Fue así que entre café y café Emidio comienza su relato recordando que

«En aquel entonces las calles cañadenses eran de tierra húmeda en el invierno y de polvo volar en las calurosas jornadas del verano. Los callejones no tenían veredas y la mayoría de los terrenos estaban cercados con tejidos de alambres y muchos de ellos recubiertos de ligustrines. Era muy común en esos años ver las patas embarradas, ya que a raíz de las lluvias y la permanente humedad reinante en la zona, los habitantes de la ciudad se ensuciaban con el barro de sus calles y caminos.»   

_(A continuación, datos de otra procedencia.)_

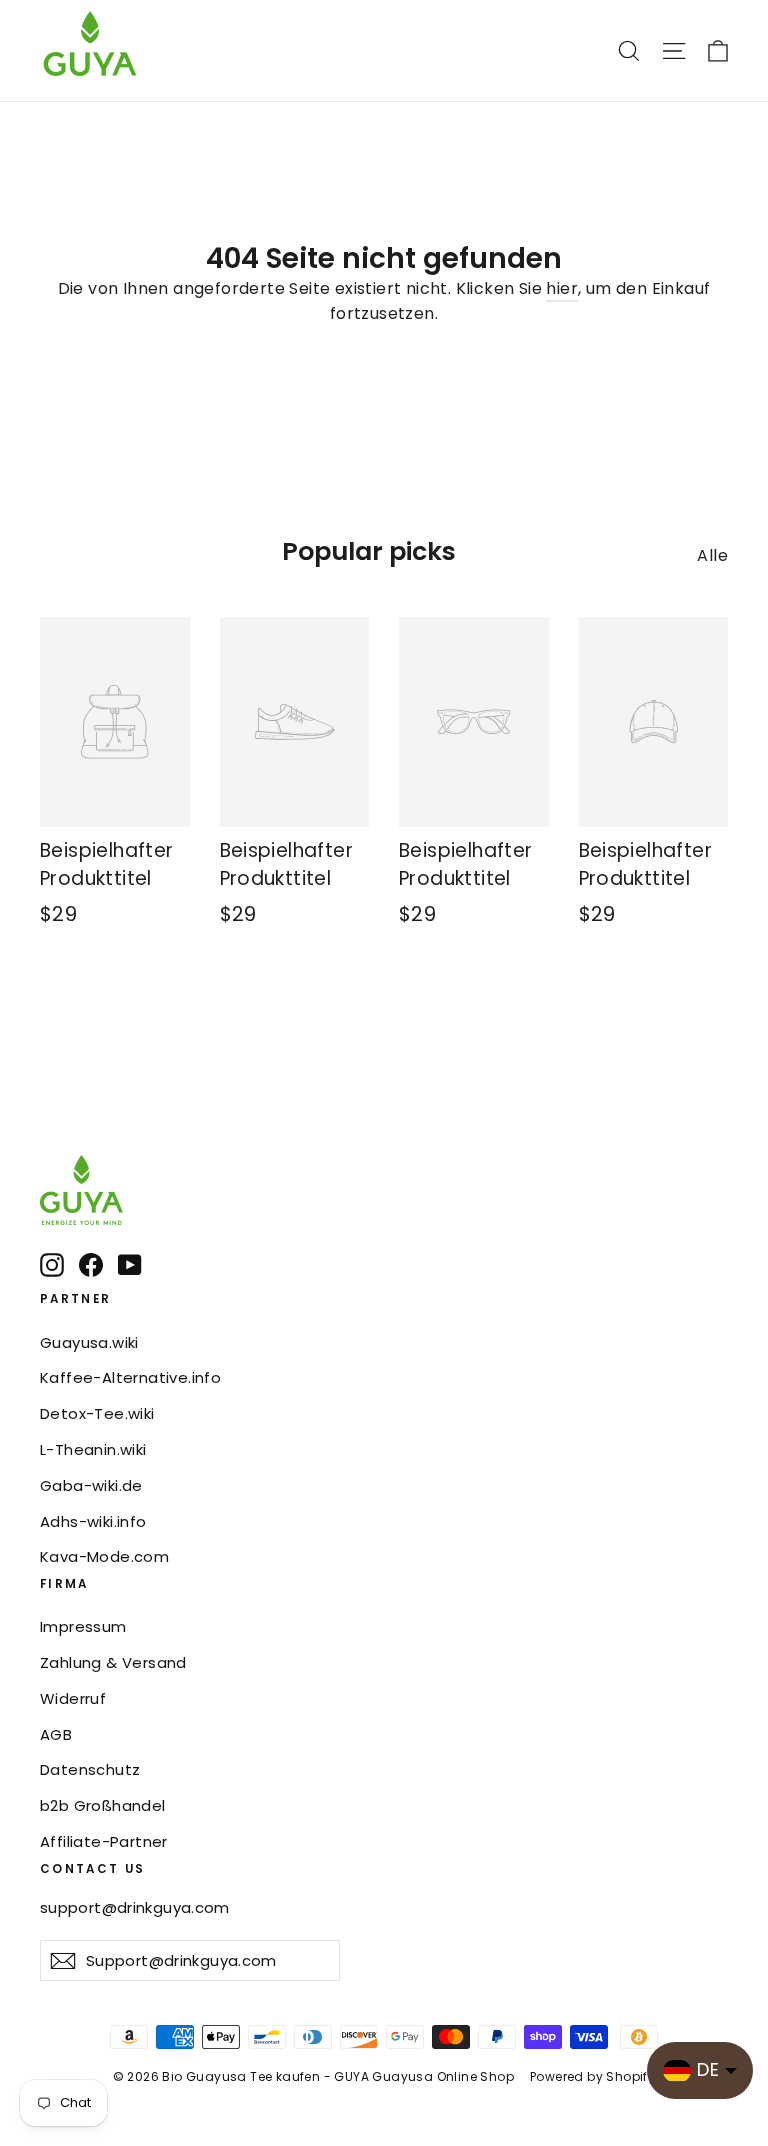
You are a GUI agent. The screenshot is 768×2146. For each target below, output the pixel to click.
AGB (56, 1734)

En su preadolescencia Emidio solía acompañar a su madre con la jardinera a vender todas las verduras que cosechaban en la quinta, donde junto con sus hermanas trabajan desgranando con una máquina el maíz y embolsaban el marlo. Otro de las labores a que se dedicaba su padre era criar pollos y gallinas. En sus descansos suele soñar con aquellas vagonetas tiradas por caballos utilizadas por los lecheros, panaderos, verduleros, y otros repartidores. En cambio la mayoría de las mulas era utilizadas para los carros que se recolectaban la basura. Otro de los trabajos que realizó el joven Mimi fue el de ciruja, recolectando huesos, vidrios, hierro, entre otras cosas que se lo vendía a Mateo Novara.